Guadeloupe : les élus réunis en congrès demandent à l’Etat de prendre en charge la refonte du réseau d’eau
Réunis toute la journée en congrès mercredi 24 juin, les élus de la Guadeloupe ont, une nouvelle fois, constaté l’échec cuisant de leur gestion de l’eau sur le territoire. Depuis des années, l’archipel subit des coupures d’eau plus ou moins organisées, liées à la vétusté du réseau, doublée d’une absence de gestion technique et politique. La crise devient aussi sanitaire avec des interdictions régulières de consommer ou de se baigner dans les eaux de Karukera (« l’île aux belles eaux » en arawak), qui porte de plus en plus mal son nom.
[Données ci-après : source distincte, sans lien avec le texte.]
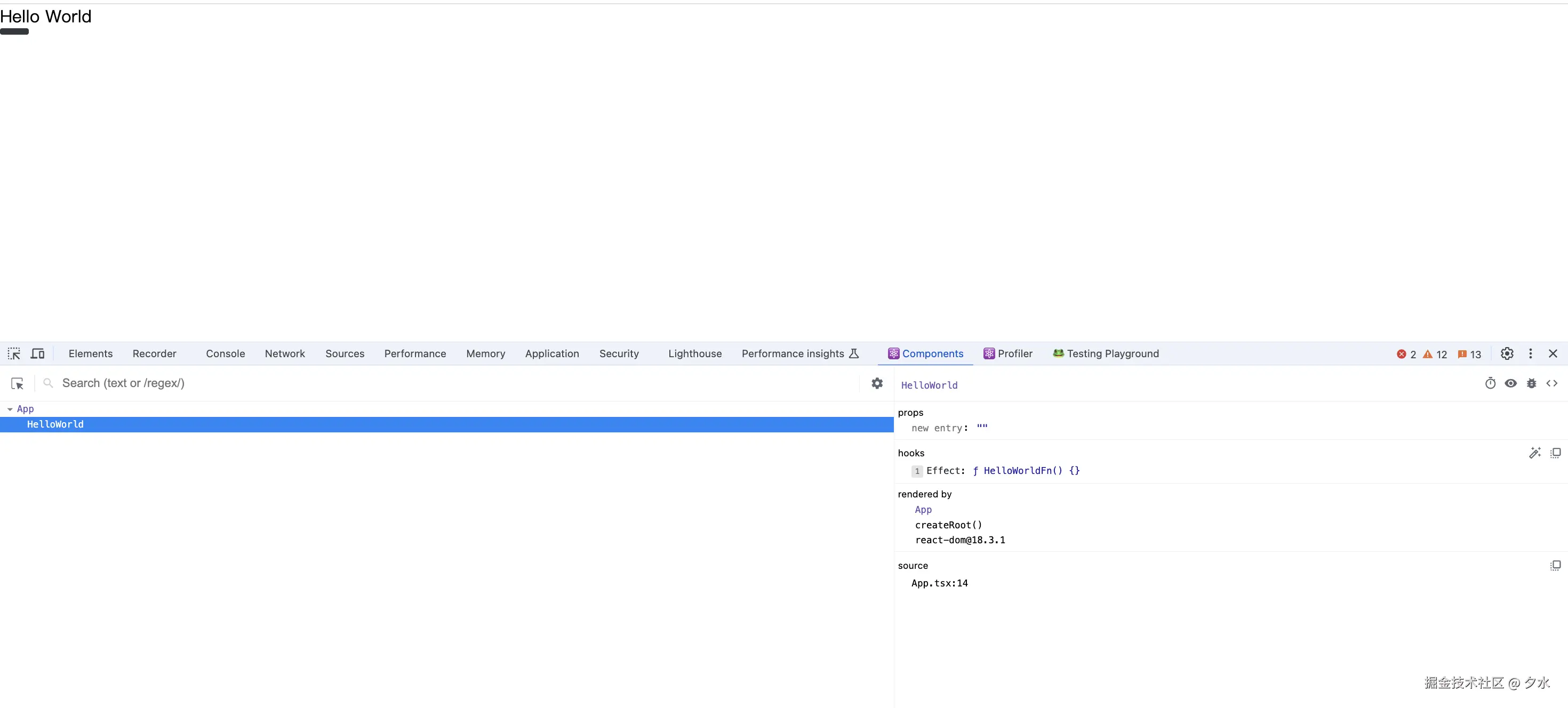Open DevTools settings gear
Viewport: 1568px width, 708px height.
1507,353
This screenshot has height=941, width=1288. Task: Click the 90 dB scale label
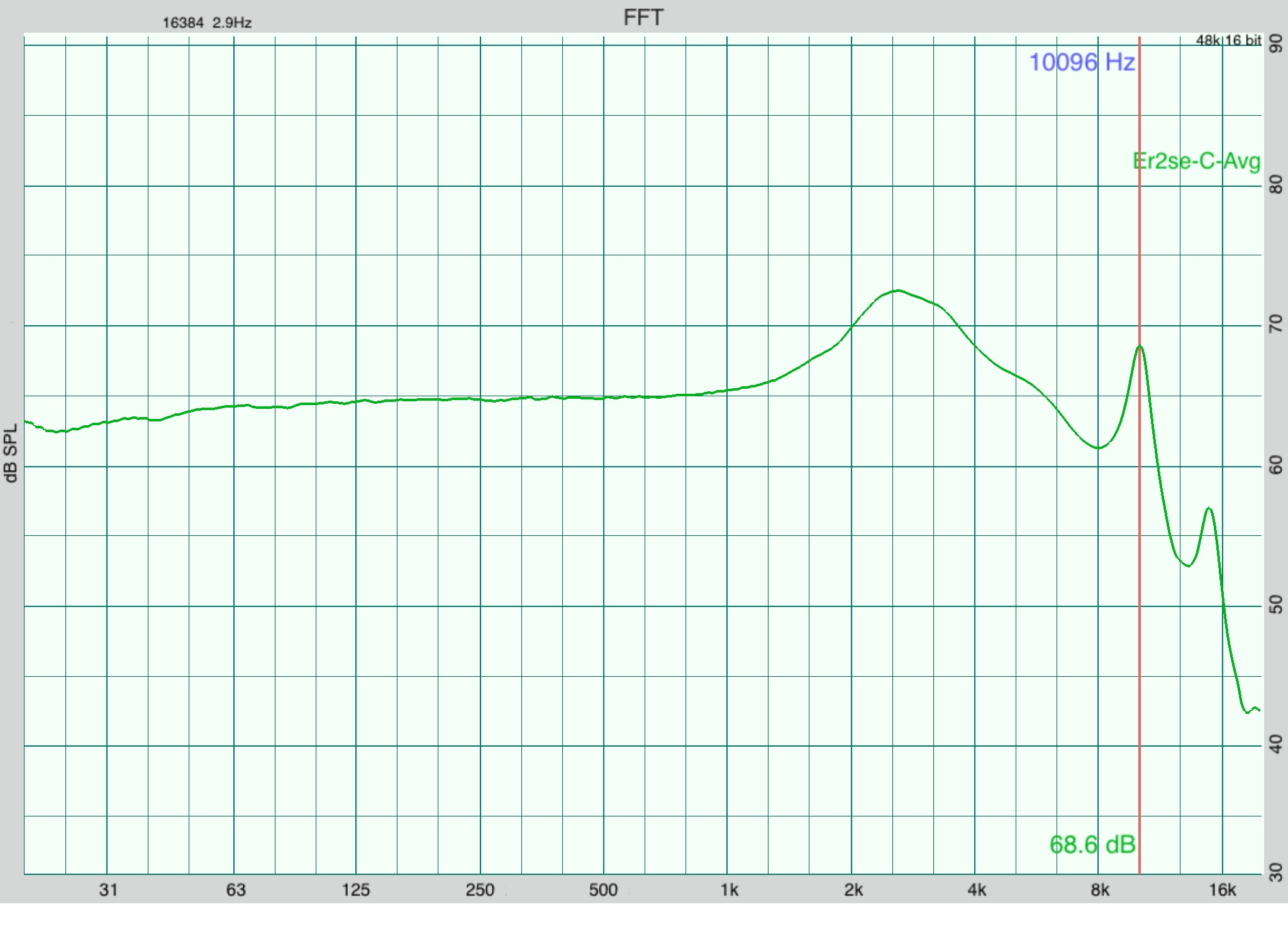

Au milieu de cette réalité, qui conduit aux fermetures intempestives mais régulières des écoles, des cantines, parfois des entreprises, les élus affirment être pleinement conscients du problème. Lors du congrès, les discours ont, comme à chaque fois, martelé « la situation d’urgence », « le défi quotidien », « les coupures et les difficultés » des populations, le « besoin de transparence », « d’action collective », de « décision et d’engagement ».
« Nous savons comment sortir de la crise, nous connaissons les outils, les solutions », a fustigé le préfet Thierry Devimeux, qui place la résolution de la crise de l’eau dans une « unité politique », cruellement absente, menaçant même de retirer ses financements de l’effort collectif « si l’Etat est le seul à [le] porter ».